_What is needed_. Would you reproduce exactly the lines below from the one holding "無料トライアル登録 (46, 2407)" through the one holding "Contact Us (798, 2102)", inclusive, and no others?

[Pixel coordinate grounding data]
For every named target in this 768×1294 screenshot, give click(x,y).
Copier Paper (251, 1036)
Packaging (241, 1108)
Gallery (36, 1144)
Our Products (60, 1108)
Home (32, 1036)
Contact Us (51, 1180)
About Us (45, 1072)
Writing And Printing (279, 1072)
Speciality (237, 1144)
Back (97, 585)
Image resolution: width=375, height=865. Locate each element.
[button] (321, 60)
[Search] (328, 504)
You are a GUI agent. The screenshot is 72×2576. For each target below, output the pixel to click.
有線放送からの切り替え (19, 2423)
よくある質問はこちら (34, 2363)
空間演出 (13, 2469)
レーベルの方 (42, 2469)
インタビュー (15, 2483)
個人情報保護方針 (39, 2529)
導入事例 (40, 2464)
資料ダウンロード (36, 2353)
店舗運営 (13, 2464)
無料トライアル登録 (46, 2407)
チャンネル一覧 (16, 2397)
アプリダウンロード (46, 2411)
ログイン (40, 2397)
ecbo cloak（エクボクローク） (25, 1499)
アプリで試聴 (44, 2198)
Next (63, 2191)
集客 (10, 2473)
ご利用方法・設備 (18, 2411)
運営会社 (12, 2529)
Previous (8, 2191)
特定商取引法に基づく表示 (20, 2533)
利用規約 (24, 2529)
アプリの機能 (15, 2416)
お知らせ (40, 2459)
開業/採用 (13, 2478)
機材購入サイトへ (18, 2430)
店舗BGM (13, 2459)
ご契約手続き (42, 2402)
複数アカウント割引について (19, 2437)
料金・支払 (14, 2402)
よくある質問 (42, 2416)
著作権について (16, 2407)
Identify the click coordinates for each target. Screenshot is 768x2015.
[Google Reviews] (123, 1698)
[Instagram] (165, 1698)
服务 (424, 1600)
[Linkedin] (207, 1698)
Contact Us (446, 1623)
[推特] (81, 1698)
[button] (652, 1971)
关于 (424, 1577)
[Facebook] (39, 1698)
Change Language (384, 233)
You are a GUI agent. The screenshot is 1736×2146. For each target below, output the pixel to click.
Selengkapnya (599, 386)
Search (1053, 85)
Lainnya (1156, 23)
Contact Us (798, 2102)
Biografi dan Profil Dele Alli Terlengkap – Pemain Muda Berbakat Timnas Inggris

_Output of the exercise_.
無料トライアル登録 (46, 2407)
チャンネル一覧 (16, 2397)
アプリダウンロード (46, 2411)
ログイン (40, 2397)
ecbo cloak（エクボクローク） (25, 1499)
アプリで試聴 (44, 2198)
Next (63, 2191)
集客 (10, 2473)
ご利用方法・設備 (18, 2411)
運営会社 (12, 2529)
Previous (8, 2191)
特定商取引法に基づく表示 (20, 2533)
利用規約 (24, 2529)
アプリの機能 (15, 2416)
お知らせ (40, 2459)
開業/採用 (13, 2478)
機材購入サイトへ (18, 2430)
店舗BGM (13, 2459)
ご契約手続き (42, 2402)
複数アカウント割引について (19, 2437)
料金・支払 (14, 2402)
よくある質問 (42, 2416)
著作権について (16, 2407)
Identify the click coordinates for each target. Screenshot is 768x2015.
[Google Reviews] (123, 1698)
[Instagram] (165, 1698)
服务 (424, 1600)
[Linkedin] (207, 1698)
Contact Us (446, 1623)
[推特] (81, 1698)
[button] (652, 1971)
关于 (424, 1577)
[Facebook] (39, 1698)
Change Language (384, 233)
You are a GUI agent. The screenshot is 1736×2146. For each target below, output the pixel to click.
Selengkapnya (599, 386)
Search (1053, 85)
Lainnya (1156, 23)
Contact Us (798, 2102)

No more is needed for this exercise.